Every record must be given again word for word; no picture belongs in the copy.
━━ SOURCE MATERIAL ━━
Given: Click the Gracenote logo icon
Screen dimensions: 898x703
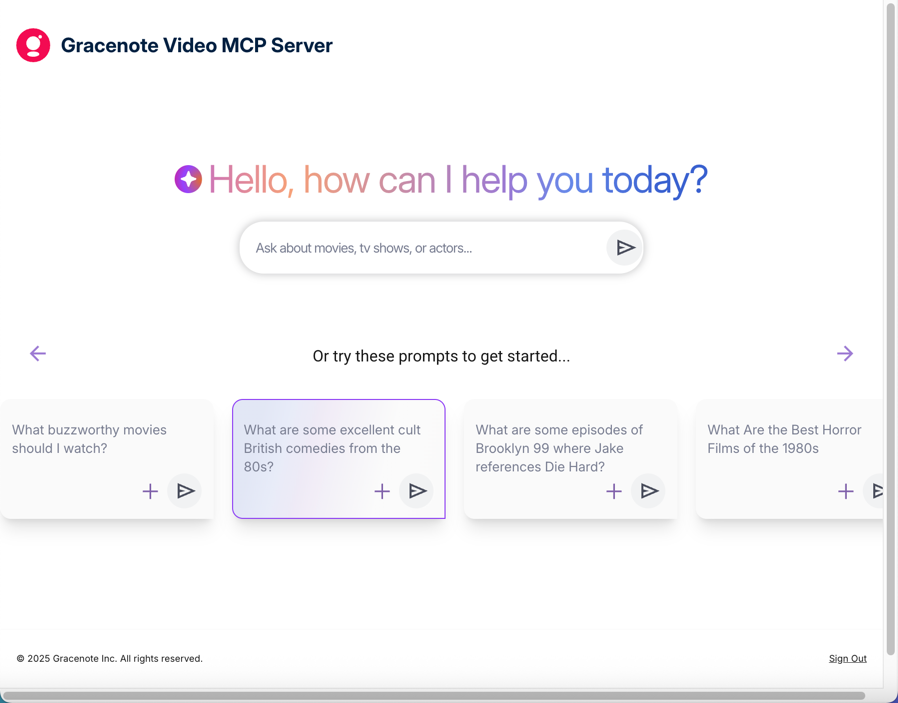Looking at the screenshot, I should pyautogui.click(x=33, y=45).
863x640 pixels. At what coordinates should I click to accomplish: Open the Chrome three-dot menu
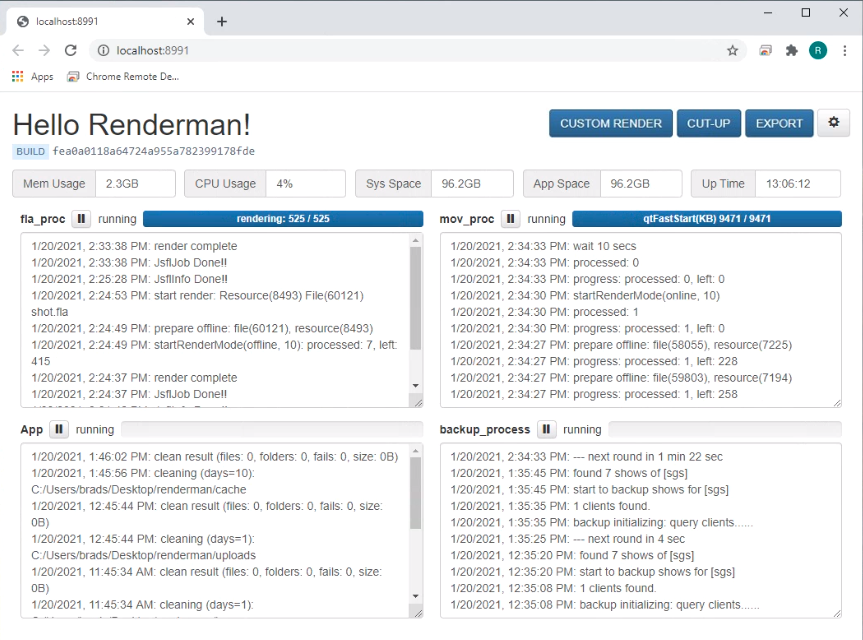pos(843,50)
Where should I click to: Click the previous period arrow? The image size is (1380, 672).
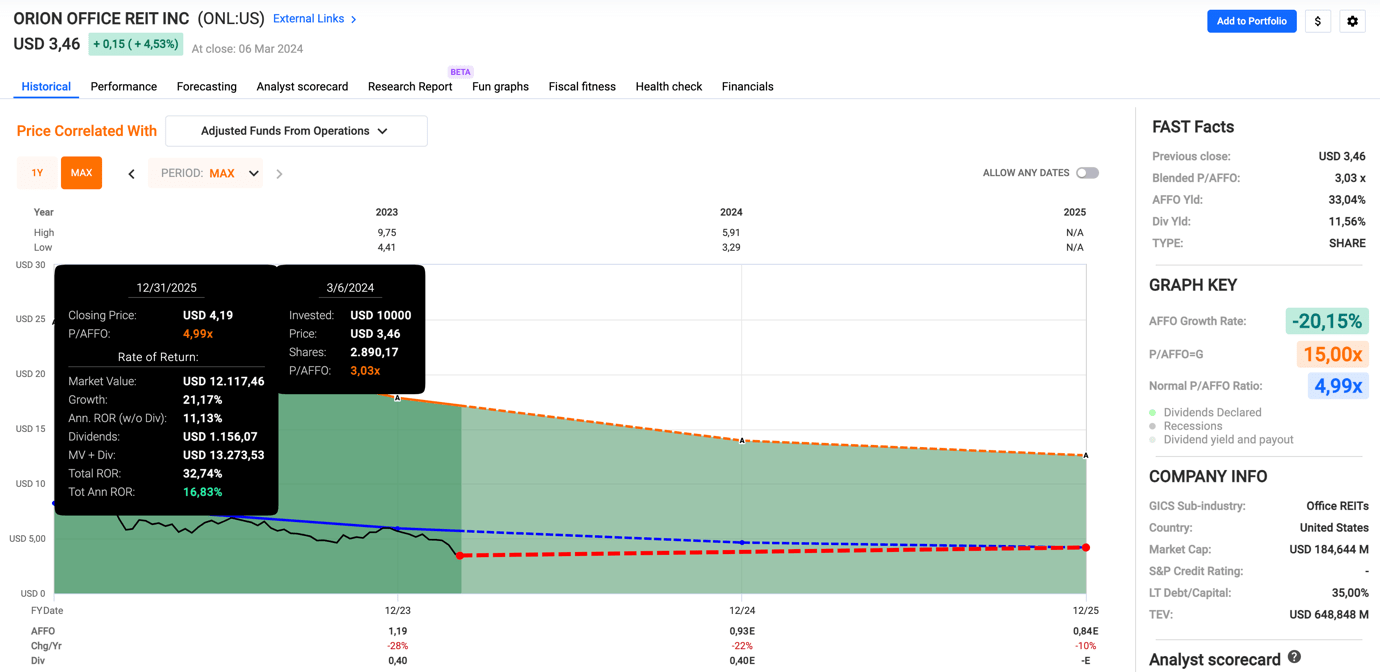(x=131, y=174)
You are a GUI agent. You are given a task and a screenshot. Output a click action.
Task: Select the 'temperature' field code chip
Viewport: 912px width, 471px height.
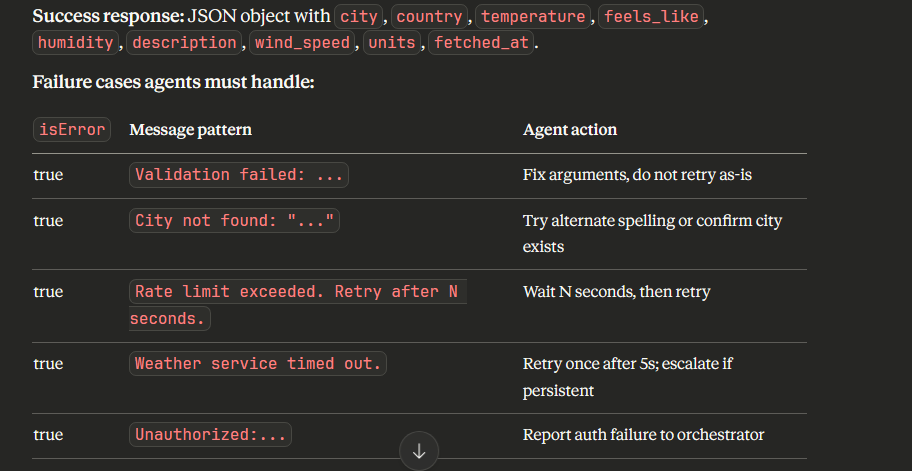[x=534, y=18]
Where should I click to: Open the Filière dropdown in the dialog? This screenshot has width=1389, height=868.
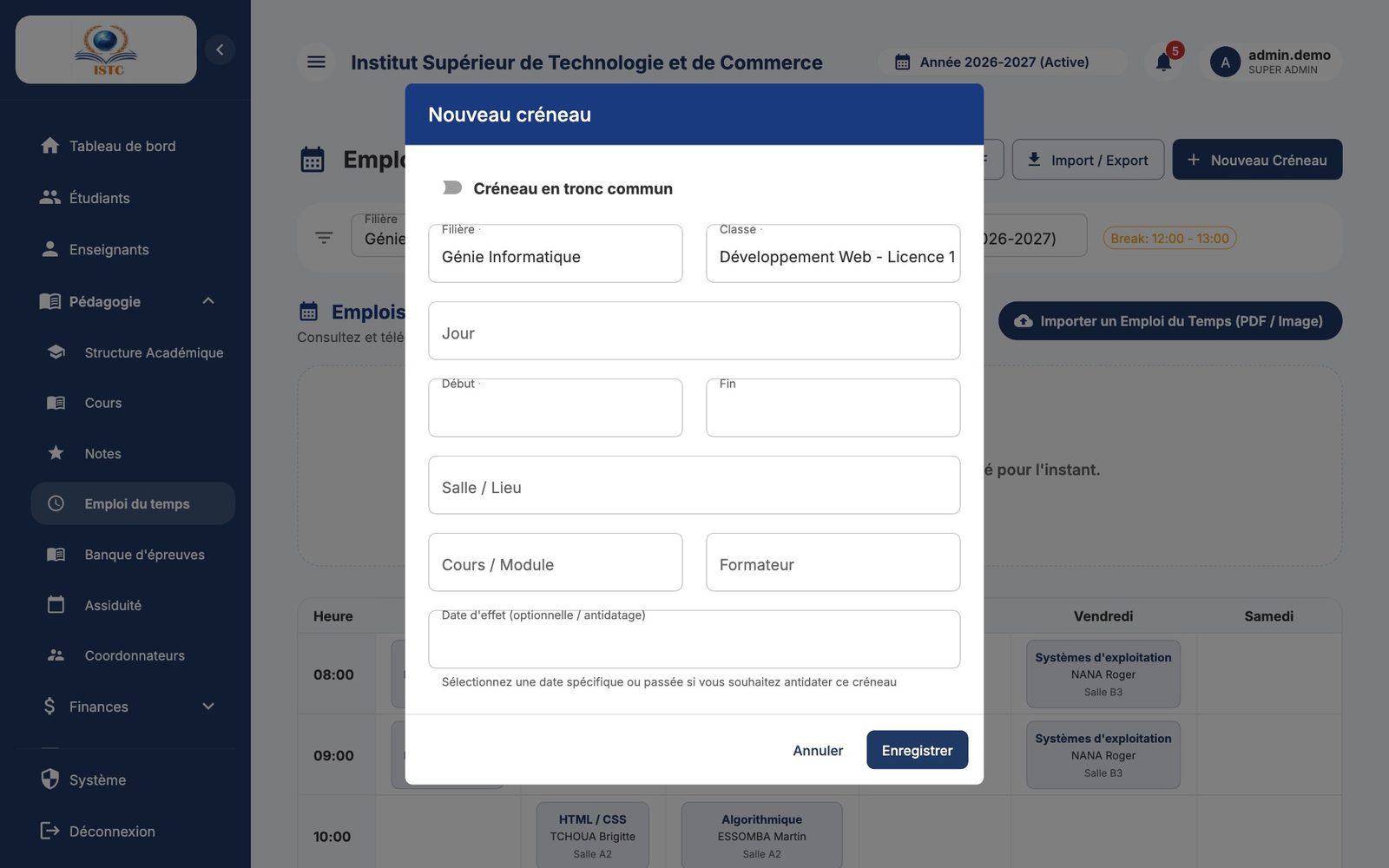point(555,253)
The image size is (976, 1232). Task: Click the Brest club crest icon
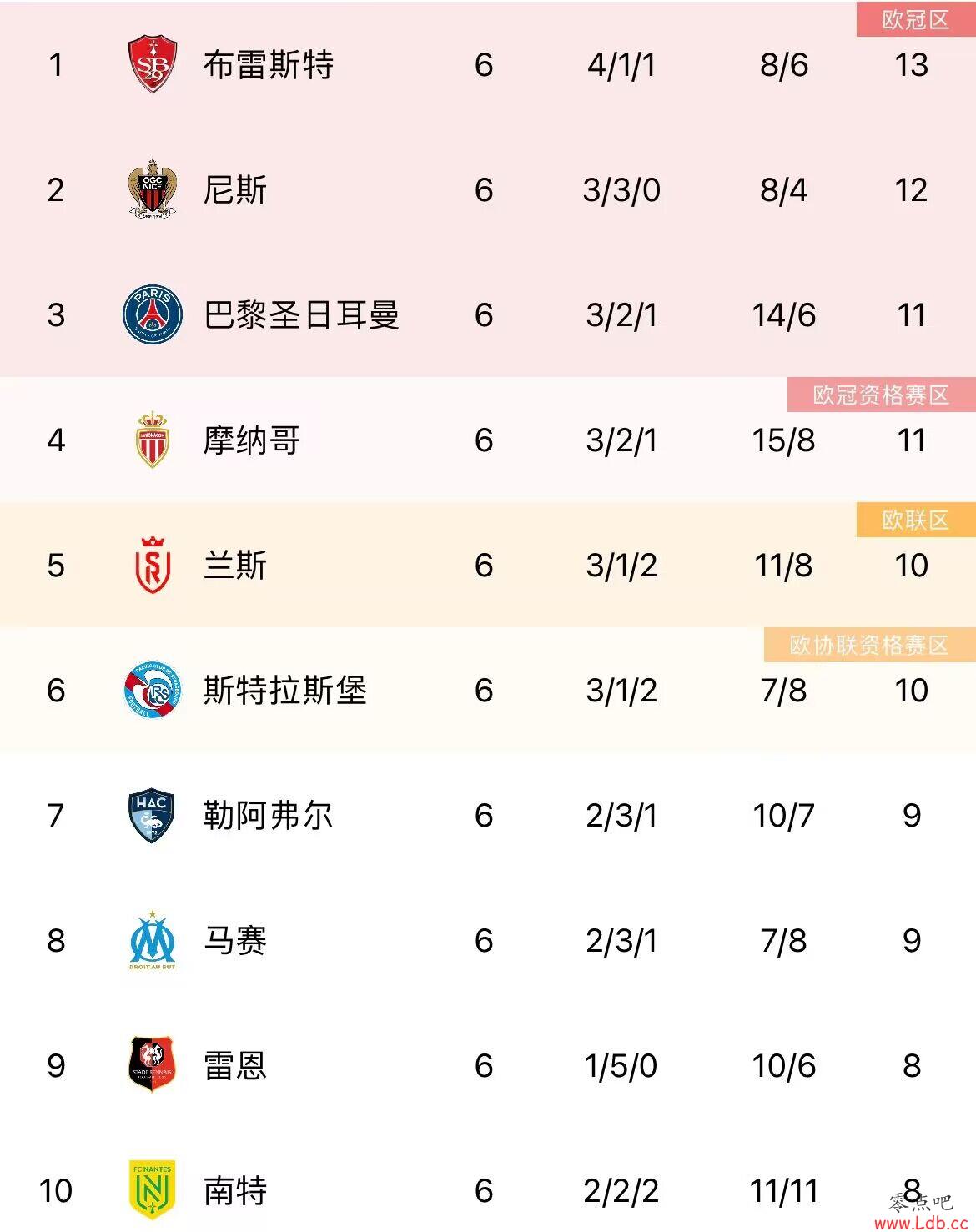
━━━
• _FINISHED TASK_
Given: Click the Gracenote logo icon
Screen dimensions: 898x703
Looking at the screenshot, I should pyautogui.click(x=33, y=45).
863x640 pixels. At what coordinates should I click to accomplish: Open the Chrome three-dot menu
pos(843,50)
Where should I click to: Click the previous period arrow? The image size is (1380, 672).
(x=131, y=174)
You are a GUI agent. You are given a task and a screenshot. Output a click action.
Task: Select the 'temperature' field code chip
Viewport: 912px width, 471px height.
[x=534, y=18]
Where should I click to: Open the Filière dropdown in the dialog? This screenshot has width=1389, height=868.
point(555,253)
The image size is (976, 1232). Task: Click the Brest club crest icon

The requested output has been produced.